Directions -
1 > Answer these from the essay about failing a math exam:
(a) What score did the writer receive on the exam?
(b) Which three areas of science does the writer name right after saying "I love science, the way life and nature works"?
(c) What job do the people who offer the writer more time have?
2 > Please copy the part of the essay about failing a math exam between "I do not want" and "for that much.", inclusive, and swap "computer" for "laptop".

Provided passage -
○ ○ ○

I do not want this handicap anymore…
By Isabel (Spain) 10/29/2017
Today I failed miserably another exam, after spending hours and hours preparing for it. All that effort is just a beautiful 49/100. Here I am crying in front of my computer. I just feel like a failure, a big stupid failure. Why can I not just memorize the rules and the numbers? Or just not messing everything up on the piece of paper? I do not ask for that much.
I love science, the way life and nature works, genetics, reactions, chemistry. Everything is so simple in science, you see it, your test it and then a conclusion. Practical. Fast. Beautiful.
Math is just…nothing. No shape, no reference, just weird symbols that are supposed to mean something. All that rules, all that mental calculus, for nothing but black space in my mind. I am very visual, I can tell how I look with my tears running down my checks, how they fall onto my desk, into my hands as I write. I can imagine one hundred worlds, be a God or a peasant, daydream all day to escape this lame and limited existence.
They try to help, to make you understand their hollow concepts. They say they will give me more time. More time for what? Let me tell you for what: for messing more numbers, for overthinking, for forgetting, for fear, for stress, for pain. They do not understand. How can they? They are math teachers, passionate for numbers, all the rules clear in their brains, just as ingrained as breathing. I feel their
judgment. I can feel how they think: “Is this person for real? She is just faking it, she is lazy”. Let me tell you something, your passion is my torture, as easy as it seems for you, it feels like drowning for me, I do not need your judgment, I already have mine. And believe me, it is enough to last me for ten lives.

○ ○ ○

Dataset content -
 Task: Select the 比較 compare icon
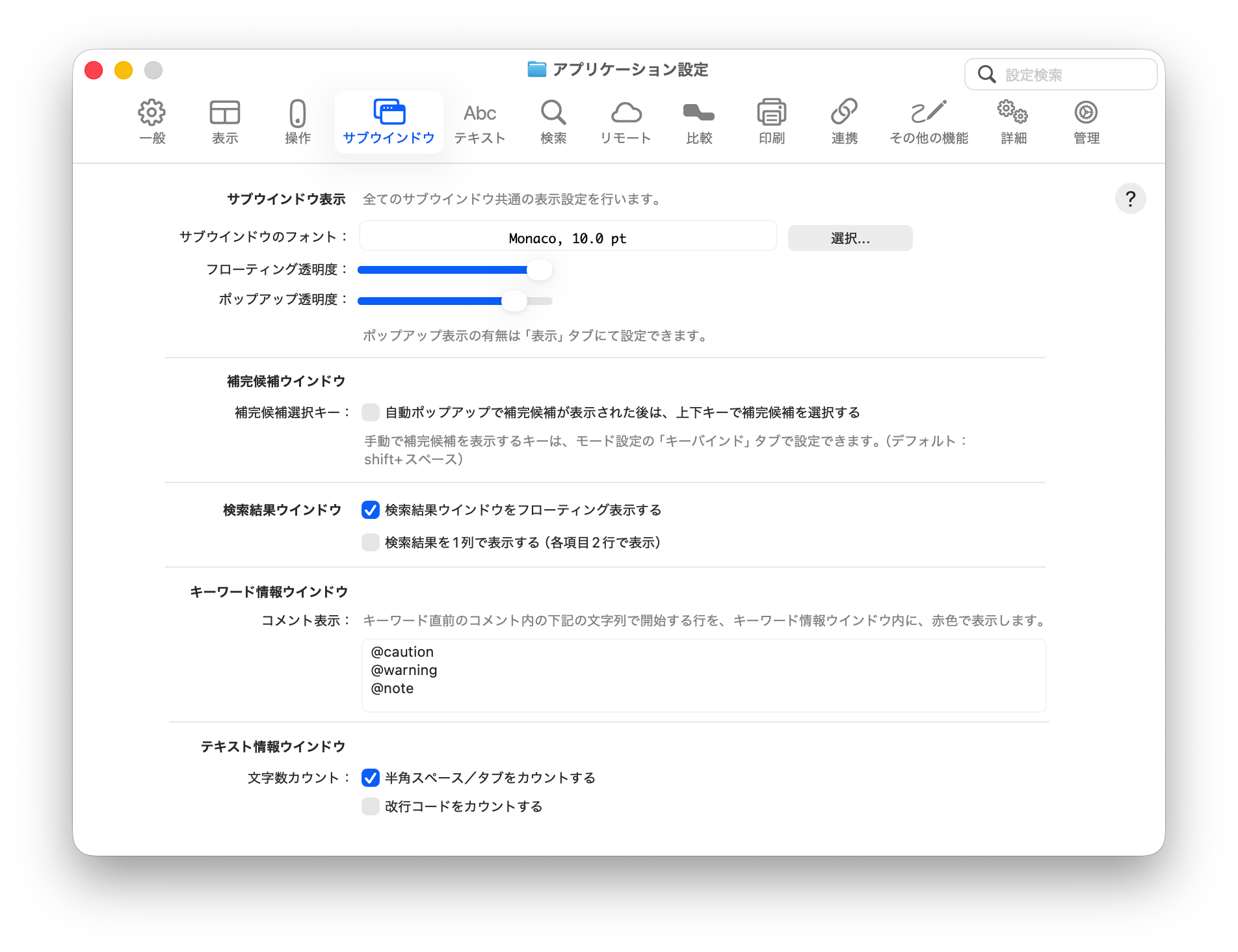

○ ○ ○

Activity answers -
1 >
(a) 49/100
(b) Genetics, reactions and chemistry
(c) They are math teachers.

2 >
I do not want this handicap anymore…
By Isabel (Spain) 10/29/2017
Today I failed miserably another exam, after spending hours and hours preparing for it. All that effort is just a beautiful 49/100. Here I am crying in front of my laptop. I just feel like a failure, a big stupid failure. Why can I not just memorize the rules and the numbers? Or just not messing everything up on the piece of paper? I do not ask for that much.